Die überwältigende Mehrheit der Krimtataren war gegen den Anschluss an Russland und hat das Pseudo-Plebiszit auf der Krim boykottiert. Der international angesehene Alt-Präsident der Krimtataren, Mustafa Dschemilew, hat ein Einreiseverbot erhalten.

Am 18. Mai wollen die Krimtataren in Simferopol ihrer Deportation durch Stalin vor 70 Jahren gedenken. Leh - Foto 3  podium 1 DHM

Krimtatarenführer Mustafa Dschemilew (71 J.) hatte am 29. April in Berlin auf einer Podiumsdiskussion (siehe Foto) im Deutschen Historischen Museum (DHM) die Annexion der Krim durch Russland scharf verurteilt. Kurz zuvor war ihm die Wiedereinreise auf die Krim für fünf Jahre verboten worden.
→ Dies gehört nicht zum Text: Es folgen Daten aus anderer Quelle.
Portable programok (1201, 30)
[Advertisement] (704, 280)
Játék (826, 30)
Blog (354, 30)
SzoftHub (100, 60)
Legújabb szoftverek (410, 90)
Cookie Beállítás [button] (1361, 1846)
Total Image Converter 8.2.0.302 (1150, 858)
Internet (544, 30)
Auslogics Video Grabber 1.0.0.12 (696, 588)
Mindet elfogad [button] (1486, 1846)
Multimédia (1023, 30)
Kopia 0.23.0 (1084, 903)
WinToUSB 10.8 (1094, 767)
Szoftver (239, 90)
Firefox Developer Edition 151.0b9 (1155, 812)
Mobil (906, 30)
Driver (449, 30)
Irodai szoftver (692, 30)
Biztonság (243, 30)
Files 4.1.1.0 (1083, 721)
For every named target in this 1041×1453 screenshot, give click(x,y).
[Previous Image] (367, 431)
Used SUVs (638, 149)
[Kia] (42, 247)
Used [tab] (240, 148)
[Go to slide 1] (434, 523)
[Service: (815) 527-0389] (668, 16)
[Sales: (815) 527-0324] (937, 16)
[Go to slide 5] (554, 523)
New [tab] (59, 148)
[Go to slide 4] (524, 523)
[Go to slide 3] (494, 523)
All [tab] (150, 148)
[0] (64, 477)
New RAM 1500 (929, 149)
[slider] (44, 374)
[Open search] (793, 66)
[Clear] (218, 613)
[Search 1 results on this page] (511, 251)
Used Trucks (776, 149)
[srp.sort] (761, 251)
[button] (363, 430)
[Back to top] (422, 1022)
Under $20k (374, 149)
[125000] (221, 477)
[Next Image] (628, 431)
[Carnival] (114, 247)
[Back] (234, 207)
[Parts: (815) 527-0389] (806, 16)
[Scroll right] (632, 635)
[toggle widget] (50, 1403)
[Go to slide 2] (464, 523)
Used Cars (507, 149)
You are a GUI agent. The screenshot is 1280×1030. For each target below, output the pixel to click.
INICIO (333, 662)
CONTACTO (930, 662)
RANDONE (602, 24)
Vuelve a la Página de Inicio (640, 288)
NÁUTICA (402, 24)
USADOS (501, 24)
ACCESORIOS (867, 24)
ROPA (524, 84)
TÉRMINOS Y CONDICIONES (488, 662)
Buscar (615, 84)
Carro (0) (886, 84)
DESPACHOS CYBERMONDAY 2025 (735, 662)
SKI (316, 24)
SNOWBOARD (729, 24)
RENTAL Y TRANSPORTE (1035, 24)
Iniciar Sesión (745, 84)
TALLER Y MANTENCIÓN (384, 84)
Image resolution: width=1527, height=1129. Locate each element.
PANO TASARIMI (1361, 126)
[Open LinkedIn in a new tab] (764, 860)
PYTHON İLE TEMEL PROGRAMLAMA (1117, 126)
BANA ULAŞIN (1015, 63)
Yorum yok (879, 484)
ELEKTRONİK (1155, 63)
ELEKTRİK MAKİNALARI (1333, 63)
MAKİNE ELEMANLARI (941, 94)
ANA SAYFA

Drei Tage nach der Berliner Veranstaltung  –  Mitveranstalter war auch die „Stiftung Flucht, Vertreibung, Versöhnung“  –  hatten über 2000 Krimtataren an einem russischen Kontrollposten im äußersten Norden der Krim ein Treffen mit Dschemilew erzwungen.

Sie hatten trotz Warnschüssen der russischen Sicherheitskräfte die Absperrungen an der Demarkationslinie durchbrochen und Dschemilew mit ukrainischen Flaggen begrüßt.

Wie ein Sprecher des „Solidaritäts- und Kulturzentrums der Krimtataren in Westeuropa“ in Gießen gegenüber der „Preußischen Allgemeinen Zeitung“ (PAZ) mitteilte, war Dschemilew dann nach Kiew zurückgereist.

Dschemilew (siehe Foto) ist auch Abgeordneter in Kiew und war bis 2013 Präsident des Medschlis, der Vertretung der Krimtataren. Die von den Russen auf der Krim als Oberstaatsanwältin eingesetzte Natalya Polonskaya hat gedroht, Strafverfahren gegen die Krimtataren einzuleiten, die sich an der Grenze bei Armjansk mit Dschemilew trafen. 

Die Führung der rund 300.000 Krimtataren  –  sie stellen zwölf Prozent der Bevölkerung auf der Krim  –  hatte zum Boykott des Schein-Plebiszits aufgerufen. Wie Dschemilew in Berlin sagte, hatten sich nur etwa 1000 Krimtataren an der illegalen Abstimmung am 16. März beteiligt.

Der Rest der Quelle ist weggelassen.